Records from a collection
******************************

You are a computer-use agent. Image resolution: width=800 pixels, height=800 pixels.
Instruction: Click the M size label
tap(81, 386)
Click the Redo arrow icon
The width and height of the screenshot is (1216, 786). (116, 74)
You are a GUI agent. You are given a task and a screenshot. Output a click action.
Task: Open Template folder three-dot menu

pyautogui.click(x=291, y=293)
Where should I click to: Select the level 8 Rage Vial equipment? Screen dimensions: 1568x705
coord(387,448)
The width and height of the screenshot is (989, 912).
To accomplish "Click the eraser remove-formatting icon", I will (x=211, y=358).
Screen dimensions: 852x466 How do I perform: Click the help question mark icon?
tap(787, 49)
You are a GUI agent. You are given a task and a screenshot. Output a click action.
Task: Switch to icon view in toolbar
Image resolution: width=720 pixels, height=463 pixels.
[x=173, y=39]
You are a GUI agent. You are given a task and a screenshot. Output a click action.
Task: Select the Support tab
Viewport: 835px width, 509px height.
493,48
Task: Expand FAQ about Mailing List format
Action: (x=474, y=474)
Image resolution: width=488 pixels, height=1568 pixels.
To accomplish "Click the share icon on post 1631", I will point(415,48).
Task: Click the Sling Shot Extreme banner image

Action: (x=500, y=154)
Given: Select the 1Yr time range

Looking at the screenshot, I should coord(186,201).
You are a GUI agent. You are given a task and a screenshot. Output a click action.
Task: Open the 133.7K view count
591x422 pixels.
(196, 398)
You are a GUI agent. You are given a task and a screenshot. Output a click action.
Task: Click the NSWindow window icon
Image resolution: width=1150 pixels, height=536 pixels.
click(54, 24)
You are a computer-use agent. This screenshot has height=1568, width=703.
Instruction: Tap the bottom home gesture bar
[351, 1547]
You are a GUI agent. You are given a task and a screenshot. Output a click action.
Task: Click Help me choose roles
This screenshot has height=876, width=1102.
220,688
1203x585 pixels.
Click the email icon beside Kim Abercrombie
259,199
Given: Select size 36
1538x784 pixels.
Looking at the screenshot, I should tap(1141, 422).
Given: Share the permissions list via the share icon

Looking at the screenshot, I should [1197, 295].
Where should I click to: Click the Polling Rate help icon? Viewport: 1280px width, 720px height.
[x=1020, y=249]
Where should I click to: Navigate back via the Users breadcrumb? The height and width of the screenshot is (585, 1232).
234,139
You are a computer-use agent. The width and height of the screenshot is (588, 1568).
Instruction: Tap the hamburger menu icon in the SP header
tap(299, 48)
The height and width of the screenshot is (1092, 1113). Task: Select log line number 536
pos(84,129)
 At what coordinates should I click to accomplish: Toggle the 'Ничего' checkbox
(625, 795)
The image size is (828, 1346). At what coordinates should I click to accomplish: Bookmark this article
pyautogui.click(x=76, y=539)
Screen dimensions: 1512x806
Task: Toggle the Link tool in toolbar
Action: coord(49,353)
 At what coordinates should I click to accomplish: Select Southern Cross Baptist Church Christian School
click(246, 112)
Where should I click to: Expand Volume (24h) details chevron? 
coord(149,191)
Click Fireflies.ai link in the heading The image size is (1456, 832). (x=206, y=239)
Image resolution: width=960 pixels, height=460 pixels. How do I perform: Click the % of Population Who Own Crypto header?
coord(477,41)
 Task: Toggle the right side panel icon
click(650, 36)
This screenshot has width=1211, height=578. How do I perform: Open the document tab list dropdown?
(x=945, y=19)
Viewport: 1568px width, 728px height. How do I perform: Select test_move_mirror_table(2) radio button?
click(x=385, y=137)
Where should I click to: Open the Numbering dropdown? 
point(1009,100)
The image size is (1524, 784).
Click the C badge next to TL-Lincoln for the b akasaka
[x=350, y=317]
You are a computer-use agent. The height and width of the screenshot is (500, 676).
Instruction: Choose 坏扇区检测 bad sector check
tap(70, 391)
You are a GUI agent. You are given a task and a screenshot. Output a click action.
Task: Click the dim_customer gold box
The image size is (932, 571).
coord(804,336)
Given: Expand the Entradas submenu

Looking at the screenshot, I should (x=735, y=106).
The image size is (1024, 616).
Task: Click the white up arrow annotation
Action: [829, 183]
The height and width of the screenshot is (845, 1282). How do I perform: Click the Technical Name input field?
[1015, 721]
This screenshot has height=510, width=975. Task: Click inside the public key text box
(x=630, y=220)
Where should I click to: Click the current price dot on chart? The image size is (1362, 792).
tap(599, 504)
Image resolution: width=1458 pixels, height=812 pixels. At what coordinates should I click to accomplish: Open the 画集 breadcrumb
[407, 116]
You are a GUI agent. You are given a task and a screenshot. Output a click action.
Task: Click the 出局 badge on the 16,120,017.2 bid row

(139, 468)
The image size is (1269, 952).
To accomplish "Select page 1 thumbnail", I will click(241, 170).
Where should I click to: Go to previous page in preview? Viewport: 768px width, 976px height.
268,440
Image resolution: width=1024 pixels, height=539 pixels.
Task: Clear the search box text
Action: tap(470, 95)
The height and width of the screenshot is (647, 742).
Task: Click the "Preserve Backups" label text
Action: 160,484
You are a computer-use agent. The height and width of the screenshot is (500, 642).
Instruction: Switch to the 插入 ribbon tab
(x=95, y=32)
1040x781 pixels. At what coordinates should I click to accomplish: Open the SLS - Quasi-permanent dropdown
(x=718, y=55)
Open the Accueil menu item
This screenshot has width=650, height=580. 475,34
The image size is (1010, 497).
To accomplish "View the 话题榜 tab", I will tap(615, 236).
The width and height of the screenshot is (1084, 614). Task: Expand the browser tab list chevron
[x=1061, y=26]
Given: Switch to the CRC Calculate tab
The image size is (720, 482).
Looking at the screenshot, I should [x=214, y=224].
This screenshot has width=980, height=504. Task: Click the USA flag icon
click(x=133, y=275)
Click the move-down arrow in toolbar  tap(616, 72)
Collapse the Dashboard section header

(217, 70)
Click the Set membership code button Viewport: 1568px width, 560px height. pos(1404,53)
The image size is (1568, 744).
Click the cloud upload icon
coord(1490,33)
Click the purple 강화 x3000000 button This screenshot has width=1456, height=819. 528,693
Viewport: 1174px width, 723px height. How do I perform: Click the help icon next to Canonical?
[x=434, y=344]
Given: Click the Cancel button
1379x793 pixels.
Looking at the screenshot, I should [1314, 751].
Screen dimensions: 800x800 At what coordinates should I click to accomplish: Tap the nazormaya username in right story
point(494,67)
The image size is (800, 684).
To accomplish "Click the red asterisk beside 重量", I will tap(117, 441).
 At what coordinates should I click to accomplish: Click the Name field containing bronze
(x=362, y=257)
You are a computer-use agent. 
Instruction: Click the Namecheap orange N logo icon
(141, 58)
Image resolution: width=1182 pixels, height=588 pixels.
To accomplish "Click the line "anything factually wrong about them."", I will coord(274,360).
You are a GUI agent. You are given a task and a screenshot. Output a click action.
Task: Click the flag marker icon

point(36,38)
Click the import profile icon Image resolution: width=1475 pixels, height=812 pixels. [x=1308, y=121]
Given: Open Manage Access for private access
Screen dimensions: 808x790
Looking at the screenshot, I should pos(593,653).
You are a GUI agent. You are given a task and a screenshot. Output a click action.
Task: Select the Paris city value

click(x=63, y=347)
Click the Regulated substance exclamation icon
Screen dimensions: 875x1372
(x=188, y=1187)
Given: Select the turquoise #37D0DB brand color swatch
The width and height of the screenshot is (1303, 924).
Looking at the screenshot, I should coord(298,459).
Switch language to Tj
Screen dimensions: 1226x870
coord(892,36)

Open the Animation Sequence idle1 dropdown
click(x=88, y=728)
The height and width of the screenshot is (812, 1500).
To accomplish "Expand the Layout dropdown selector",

******************************

The problem:
The data must be retyped in full, exactly as it reads.

Solution to this task:
You are a computer-use agent. Image resolution: width=800 pixels, height=800 pixels.
Instruction: Click the M size label
tap(81, 386)
Click the Redo arrow icon
The width and height of the screenshot is (1216, 786). (116, 74)
You are a GUI agent. You are given a task and a screenshot. Output a click action.
Task: Open Template folder three-dot menu

pyautogui.click(x=291, y=293)
Where should I click to: Select the level 8 Rage Vial equipment? Screen dimensions: 1568x705
coord(387,448)
The width and height of the screenshot is (989, 912).
To accomplish "Click the eraser remove-formatting icon", I will (x=211, y=358).
Screen dimensions: 852x466 How do I perform: Click the help question mark icon?
tap(787, 49)
You are a GUI agent. You are given a task and a screenshot. Output a click action.
Task: Switch to icon view in toolbar
Image resolution: width=720 pixels, height=463 pixels.
[x=173, y=39]
You are a GUI agent. You are given a task and a screenshot. Output a click action.
Task: Select the Support tab
Viewport: 835px width, 509px height.
493,48
Task: Expand FAQ about Mailing List format
Action: (x=474, y=474)
Image resolution: width=488 pixels, height=1568 pixels.
To accomplish "Click the share icon on post 1631", I will point(415,48).
Task: Click the Sling Shot Extreme banner image

Action: (x=500, y=154)
Given: Select the 1Yr time range

Looking at the screenshot, I should coord(186,201).
You are a GUI agent. You are given a task and a screenshot. Output a click action.
Task: Open the 133.7K view count
591x422 pixels.
(196, 398)
You are a GUI agent. You are given a task and a screenshot. Output a click action.
Task: Click the NSWindow window icon
Image resolution: width=1150 pixels, height=536 pixels.
click(54, 24)
You are a computer-use agent. This screenshot has height=1568, width=703.
Instruction: Tap the bottom home gesture bar
[351, 1547]
You are a GUI agent. You are given a task and a screenshot. Output a click action.
Task: Click Help me choose roles
This screenshot has height=876, width=1102.
220,688
1203x585 pixels.
Click the email icon beside Kim Abercrombie
259,199
Given: Select size 36
1538x784 pixels.
Looking at the screenshot, I should tap(1141, 422).
Given: Share the permissions list via the share icon

Looking at the screenshot, I should [1197, 295].
Where should I click to: Click the Polling Rate help icon? Viewport: 1280px width, 720px height.
[x=1020, y=249]
Where should I click to: Navigate back via the Users breadcrumb? The height and width of the screenshot is (585, 1232).
234,139
You are a computer-use agent. The width and height of the screenshot is (588, 1568).
Instruction: Tap the hamburger menu icon in the SP header
tap(299, 48)
The height and width of the screenshot is (1092, 1113). Task: Select log line number 536
pos(84,129)
 At what coordinates should I click to accomplish: Toggle the 'Ничего' checkbox
(625, 795)
The image size is (828, 1346). At what coordinates should I click to accomplish: Bookmark this article
pyautogui.click(x=76, y=539)
Screen dimensions: 1512x806
Task: Toggle the Link tool in toolbar
Action: coord(49,353)
 At what coordinates should I click to accomplish: Select Southern Cross Baptist Church Christian School
click(246, 112)
Where should I click to: Expand Volume (24h) details chevron? 
coord(149,191)
Click Fireflies.ai link in the heading The image size is (1456, 832). (x=206, y=239)
Image resolution: width=960 pixels, height=460 pixels. How do I perform: Click the % of Population Who Own Crypto header?
coord(477,41)
 Task: Toggle the right side panel icon
click(650, 36)
This screenshot has width=1211, height=578. How do I perform: Open the document tab list dropdown?
(x=945, y=19)
Viewport: 1568px width, 728px height. How do I perform: Select test_move_mirror_table(2) radio button?
click(x=385, y=137)
Where should I click to: Open the Numbering dropdown? 
point(1009,100)
The image size is (1524, 784).
Click the C badge next to TL-Lincoln for the b akasaka
[x=350, y=317]
You are a computer-use agent. The height and width of the screenshot is (500, 676).
Instruction: Choose 坏扇区检测 bad sector check
tap(70, 391)
You are a GUI agent. You are given a task and a screenshot. Output a click action.
Task: Click the dim_customer gold box
The image size is (932, 571).
coord(804,336)
Given: Expand the Entradas submenu

Looking at the screenshot, I should (x=735, y=106).
The image size is (1024, 616).
Task: Click the white up arrow annotation
Action: [829, 183]
The height and width of the screenshot is (845, 1282). How do I perform: Click the Technical Name input field?
[1015, 721]
This screenshot has height=510, width=975. Task: Click inside the public key text box
(x=630, y=220)
Where should I click to: Click the current price dot on chart? The image size is (1362, 792).
tap(599, 504)
Image resolution: width=1458 pixels, height=812 pixels. At what coordinates should I click to accomplish: Open the 画集 breadcrumb
[407, 116]
You are a GUI agent. You are given a task and a screenshot. Output a click action.
Task: Click the 出局 badge on the 16,120,017.2 bid row

(139, 468)
The image size is (1269, 952).
To accomplish "Select page 1 thumbnail", I will click(241, 170).
Where should I click to: Go to previous page in preview? Viewport: 768px width, 976px height.
268,440
Image resolution: width=1024 pixels, height=539 pixels.
Task: Clear the search box text
Action: tap(470, 95)
The height and width of the screenshot is (647, 742).
Task: Click the "Preserve Backups" label text
Action: 160,484
You are a computer-use agent. The height and width of the screenshot is (500, 642).
Instruction: Switch to the 插入 ribbon tab
(x=95, y=32)
1040x781 pixels. At what coordinates should I click to accomplish: Open the SLS - Quasi-permanent dropdown
(x=718, y=55)
Open the Accueil menu item
This screenshot has width=650, height=580. 475,34
The image size is (1010, 497).
To accomplish "View the 话题榜 tab", I will tap(615, 236).
The width and height of the screenshot is (1084, 614). Task: Expand the browser tab list chevron
[x=1061, y=26]
Given: Switch to the CRC Calculate tab
The image size is (720, 482).
Looking at the screenshot, I should [x=214, y=224].
This screenshot has width=980, height=504. Task: Click the USA flag icon
click(x=133, y=275)
Click the move-down arrow in toolbar  tap(616, 72)
Collapse the Dashboard section header

(217, 70)
Click the Set membership code button Viewport: 1568px width, 560px height. pos(1404,53)
The image size is (1568, 744).
Click the cloud upload icon
coord(1490,33)
Click the purple 강화 x3000000 button This screenshot has width=1456, height=819. 528,693
Viewport: 1174px width, 723px height. How do I perform: Click the help icon next to Canonical?
[x=434, y=344]
Given: Click the Cancel button
1379x793 pixels.
Looking at the screenshot, I should [1314, 751].
Screen dimensions: 800x800 At what coordinates should I click to accomplish: Tap the nazormaya username in right story
point(494,67)
The image size is (800, 684).
To accomplish "Click the red asterisk beside 重量", I will tap(117, 441).
 At what coordinates should I click to accomplish: Click the Name field containing bronze
(x=362, y=257)
You are a computer-use agent. 
Instruction: Click the Namecheap orange N logo icon
(141, 58)
Image resolution: width=1182 pixels, height=588 pixels.
To accomplish "Click the line "anything factually wrong about them."", I will coord(274,360).
You are a GUI agent. You are given a task and a screenshot. Output a click action.
Task: Click the flag marker icon

point(36,38)
Click the import profile icon Image resolution: width=1475 pixels, height=812 pixels. [x=1308, y=121]
Given: Open Manage Access for private access
Screen dimensions: 808x790
Looking at the screenshot, I should pos(593,653).
You are a GUI agent. You are given a task and a screenshot. Output a click action.
Task: Select the Paris city value

click(x=63, y=347)
Click the Regulated substance exclamation icon
Screen dimensions: 875x1372
(x=188, y=1187)
Given: Select the turquoise #37D0DB brand color swatch
The width and height of the screenshot is (1303, 924).
Looking at the screenshot, I should coord(298,459).
Switch language to Tj
Screen dimensions: 1226x870
coord(892,36)

Open the Animation Sequence idle1 dropdown
click(x=88, y=728)
The height and width of the screenshot is (812, 1500).
To accomplish "Expand the Layout dropdown selector",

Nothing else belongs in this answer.